There continues to be a lot of focus on the consequences of today’s low-rate environment. In such an environment, one of the most important things an investor can do is economize on the cost of the financial services they’re buying (translation: find lower expense ratio funds!).
Still, it never ceases to amaze me how much people continue to neglect the “silent killer” of long-term returns—high investment costs. Every now and then, I see articles that talk about the bite that investment costs can take out of a portfolio over time. But many times, these articles talk about how much of your “returns” an investment manager takes via fees. For example, if a fund charges a 1% fee and you anticipate a 5% gross return, it’s often observed that you’re giving up “20% of your return” (1% of the 5%) to costs. Jack Bogle likes to point out that the cost is dramatically higher when thought of as a percentage of after-inflation, after-tax returns: accounting for inflation of 2% and effective taxes of (say) 20% on the total return, your after-tax, “real” return is reduced to 2%, and a 1% fee is 50% of that!

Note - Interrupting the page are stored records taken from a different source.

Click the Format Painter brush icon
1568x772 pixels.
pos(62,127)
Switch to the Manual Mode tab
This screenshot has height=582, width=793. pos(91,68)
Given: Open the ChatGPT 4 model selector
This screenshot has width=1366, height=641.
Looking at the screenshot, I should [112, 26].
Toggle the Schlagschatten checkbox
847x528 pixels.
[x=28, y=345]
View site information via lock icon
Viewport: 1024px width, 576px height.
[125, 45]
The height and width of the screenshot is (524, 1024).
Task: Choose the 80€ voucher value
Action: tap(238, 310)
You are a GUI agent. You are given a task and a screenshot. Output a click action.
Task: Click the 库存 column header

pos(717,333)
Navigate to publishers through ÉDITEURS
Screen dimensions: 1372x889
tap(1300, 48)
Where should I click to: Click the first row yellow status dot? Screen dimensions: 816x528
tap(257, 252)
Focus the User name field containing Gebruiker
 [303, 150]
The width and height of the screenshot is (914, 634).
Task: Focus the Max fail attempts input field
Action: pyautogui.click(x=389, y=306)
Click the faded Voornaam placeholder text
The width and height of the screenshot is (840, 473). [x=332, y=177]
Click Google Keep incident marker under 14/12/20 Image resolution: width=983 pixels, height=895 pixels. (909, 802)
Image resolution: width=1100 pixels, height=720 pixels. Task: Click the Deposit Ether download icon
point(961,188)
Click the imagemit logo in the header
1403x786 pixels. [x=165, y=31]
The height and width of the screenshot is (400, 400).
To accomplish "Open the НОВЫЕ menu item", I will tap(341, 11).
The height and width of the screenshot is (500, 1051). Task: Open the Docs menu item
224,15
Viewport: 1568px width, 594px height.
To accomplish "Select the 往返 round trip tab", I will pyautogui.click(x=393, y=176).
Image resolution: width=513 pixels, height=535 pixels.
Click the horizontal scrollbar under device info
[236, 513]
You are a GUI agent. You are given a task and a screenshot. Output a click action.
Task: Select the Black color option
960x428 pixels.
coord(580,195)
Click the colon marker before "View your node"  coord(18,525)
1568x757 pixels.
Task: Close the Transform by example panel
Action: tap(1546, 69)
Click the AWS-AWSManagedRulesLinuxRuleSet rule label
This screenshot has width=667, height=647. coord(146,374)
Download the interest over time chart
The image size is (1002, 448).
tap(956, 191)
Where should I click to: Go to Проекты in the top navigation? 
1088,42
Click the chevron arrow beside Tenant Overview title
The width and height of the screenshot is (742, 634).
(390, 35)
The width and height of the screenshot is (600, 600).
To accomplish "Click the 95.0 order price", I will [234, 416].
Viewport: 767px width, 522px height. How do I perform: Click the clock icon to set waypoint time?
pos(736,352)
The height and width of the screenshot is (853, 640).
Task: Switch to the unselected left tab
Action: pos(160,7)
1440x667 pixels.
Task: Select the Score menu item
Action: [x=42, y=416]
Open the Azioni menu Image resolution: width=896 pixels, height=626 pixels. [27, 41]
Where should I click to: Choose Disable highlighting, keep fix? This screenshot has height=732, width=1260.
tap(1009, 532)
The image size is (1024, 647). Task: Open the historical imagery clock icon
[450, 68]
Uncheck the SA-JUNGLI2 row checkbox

Expressed this way, the fees seem pretty steep. But you still might get the mistaken sense you’re only losing money/paying fees if there are positive returns to give up. The problem is that reality doesn’t work that way. A provider charging a 1% fee doesn’t levy fees on just the returns. They levy fees on your balance.
So I think about the impact of investment costs more simply: If there are no returns and the provider takes 1% every year for 30 years, that sums to roughly 30% of my wealth (not exactly, because the fee declines slightly each year along with my balance ). In the case where the return is 1% per year and just equals the fee, they would get an amount exactly equal to 30% of my initial deposit.
This thought yields a rough rule of thumb: A ballpark estimate of the long-term impact of investment costs is to simply multiply the annual fee by the number of years you plan to invest: fee × years = cost. That gives you an order of magnitude correct estimate of how much money you’re paying the fund provider over time.
Of course this “rule” is based on a stark/simple example. Surely it’s different when there are positive returns, and the fees as a percentage of those returns are low … right?
Actually, no. If there are positive returns, that just means the provider’s charges are rising faster over time. With a 1% fee for 30 years, the provider is still getting on the order of 30% of what would otherwise be yours. So while people may (hopefully!) focus on this issue more in a low-rate environment, it works no differently in a high-rate environment.
In fact, what an investment provider gets as a fraction of what you would otherwise have had depends only on their fees, not returns. Looked at more precisely, the provider gets a fraction equal to 1–(1+c)^(–T) of what would otherwise be my wealth, given fee c and time horizon T. The table below computes this number and displays the impact on your wealth:
Cumulative impact of fees on ending wealth at various time horizons
| Annual Fee Rate | ||||||
| Time Horizon | 0.10% | 0.25% | 0.50% | 1.00% | 2.00% | 3.00% |
| 3 years | –0.3% | –0.7% | –1.5% | –2.9% | –5.8% | –8.5% |
| 5 years | –0.5% | –1.2% | –2.5% | –4.9% | –9.4% | –13.7% |
| 10 years | –1.0% | –2.5% | –4.9% | –9.5% | –18.0% | –25.6% |
| 20 years | –2.0% | –4.9% | –9.5% | –18.0% | –32.7% | –44.6% |
| 30 years | –3.0% | –7.2% | –13.9% | –25.8% | –44.8% | –58.8% |
| 40 years | –3.9% | –9.5% | –18.1% | –32.8% | –54.7% | –69.3% |
The numbers above only make it more shocking to me that the average expense ratio for equity mutual funds remains above 1% per year.
Even in times like these, with very low risk-free rates of return, I don’t think most people appreciate that fees of “as little as 1% a year” amount to giving away more than a quarter of your wealth over 30 years.